En el Grote Mark, la torre de San Romualdo y el Ayuntamiento rivalizan para captar la atención del visitante
Durante unos minutos, buscando cobijo a la venganza malinense, visitamos el interior del Ayuntamiento, su bella chimenea del salón el concejo, el asombroso tapiz que Carlos V mandó tejer de la batalla de Túnez (olvidado durante dos siglos en un desván), sus señoriales escalinatas… Pero al volver a la calle sigue lloviendo y, paraguas en mano, nos acercamos por Befferstraat a la cercana iglesia barroca de San Pedro y San Pablo, que los jesuitas erigieron en honor a San Ignacio y San Francisco Javier. En su interior hay nada menos que 14 confesionarios, para que -según cuentan- los comerciantes del cercano mercado de ganado expiaran sus pecados por los muchos engaños a sus clientes.
A un paso están los antiguos palacios de Margarita de Austria, que fue gobernadora de los Países Bajos y educó en Malinas a Carlos V y sus hermanas, y de Margarita de York, esposa de Carlos el Temerario, lo que evidencia la indudable importancia de las mujeres en la historia de Malinas. Frente al primero se encuentra una taberna muy popular, “Hanekeef” (El Gallinero), que bien merece unos minutos de reposo para paladear una Gouden Carolus, la renombrada cerveza local.
La taberna “Hanekeef” (El Gallinero) bien merece unos minutos de reposo para paladear una Gouden Carolus
Con el tiempo y la lluvia pisándonos los talones nos acercamos al que fue palacio de Jerónimo de Busleyden, humanista amigo de Erasmo, ahora museo tras quedar prácticamente destruido durante la Gran Guerra, y a la cercana iglesia de San Juan, que cobija un excepcional tríptico de Rubens. Frente a la torre de este templo está agazapado el Klapgat (rincón del chismorreo), un estrecho pasadizo donde los feligreses se reunían a intercambiar cotilleos tras la misa.
Sólo hay un resquicio para la redención: regresar para reconciliarnos con la bella ciudad flamenca
Una de las principales atracciones de Malinas, subir a la torre de San Romualdo para disfrutar de la ciudad desde las alturas, queda necesariamente pendiente, como el recorrido por el pequeño Beguinaje, la antigua ciudad de las pseudomonjas, una de las señas de identidad de Flandes.

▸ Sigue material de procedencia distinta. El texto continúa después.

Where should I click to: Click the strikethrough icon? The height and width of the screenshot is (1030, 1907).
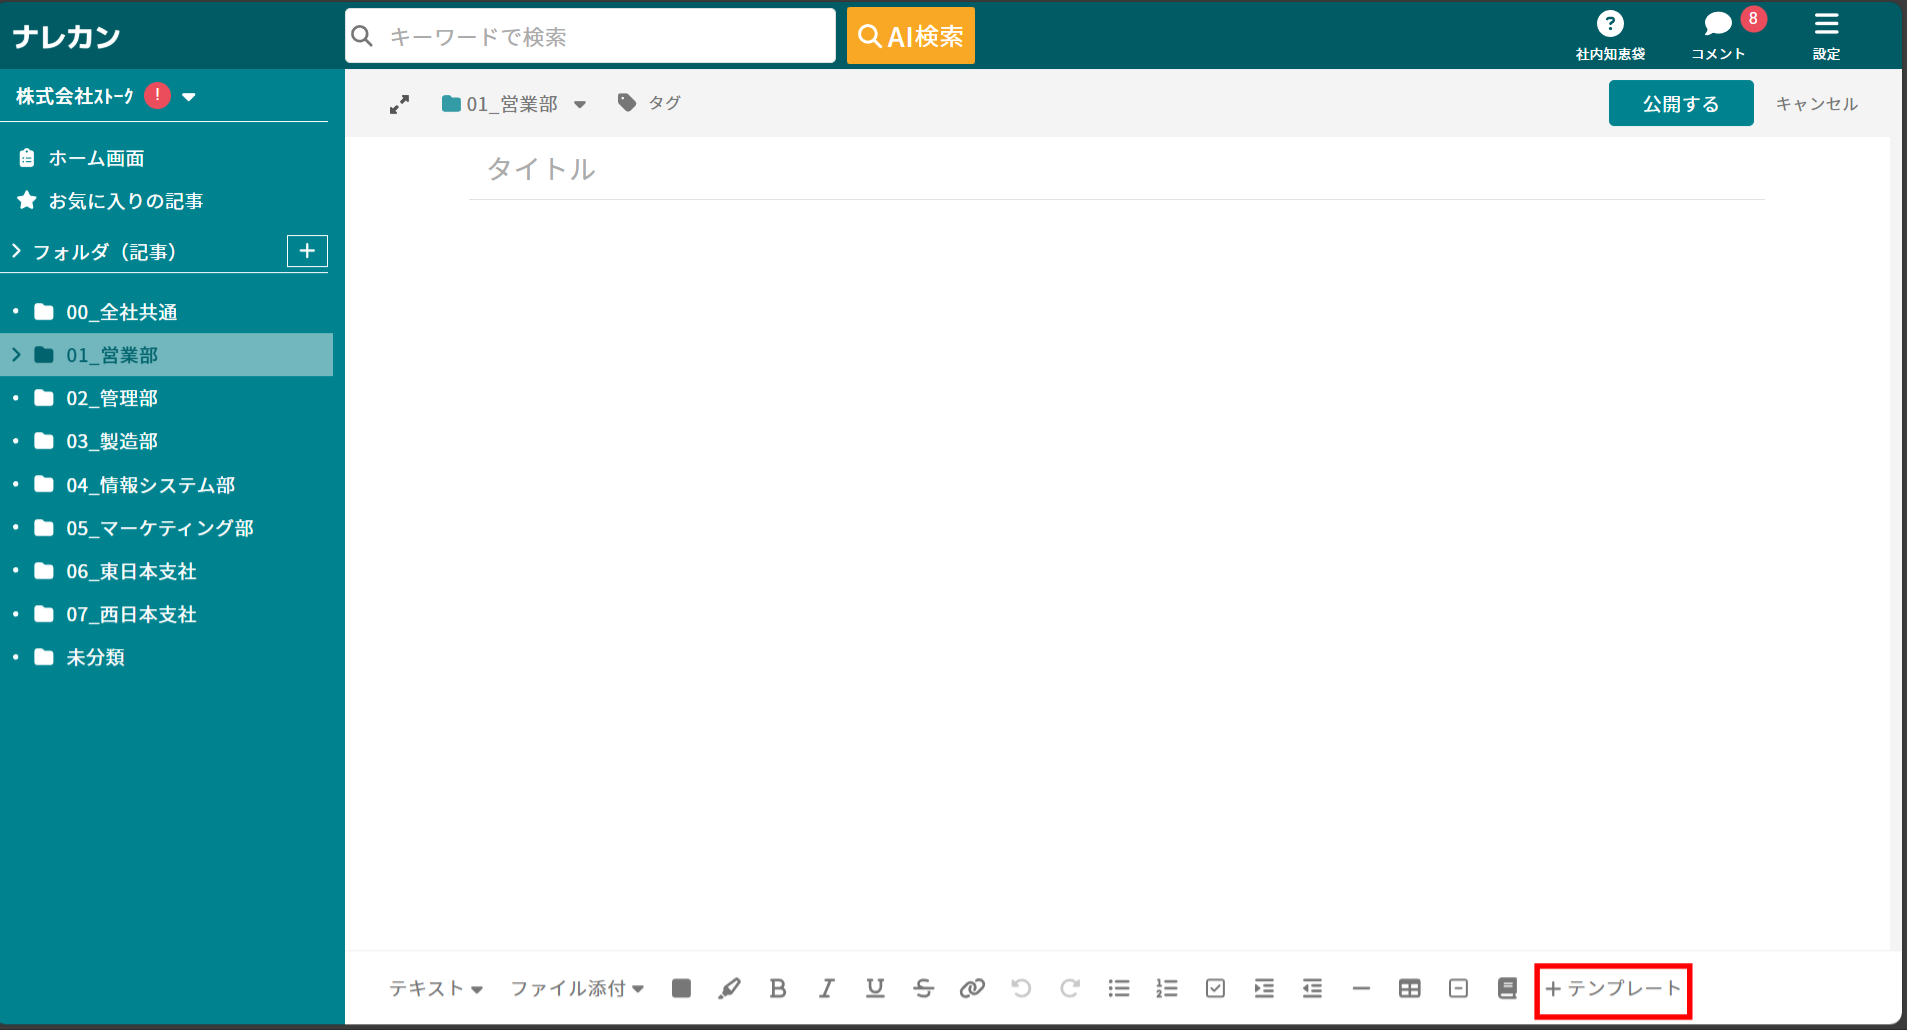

De vuelta al hotel, uno va rumiando esa amarga sensación de haber estado en un lugar sin apenas estar, un adiós a primera vista, apresurado e inmerecido, que apenas nos deja un resquicio para la redención: regresar a la mínima ocasión para saldar esa deuda pendiente y reconciliarnos con la bella ciudad flamenca. Quizá entonces Malinas haya olvidado la afrenta y nos reciba con sol.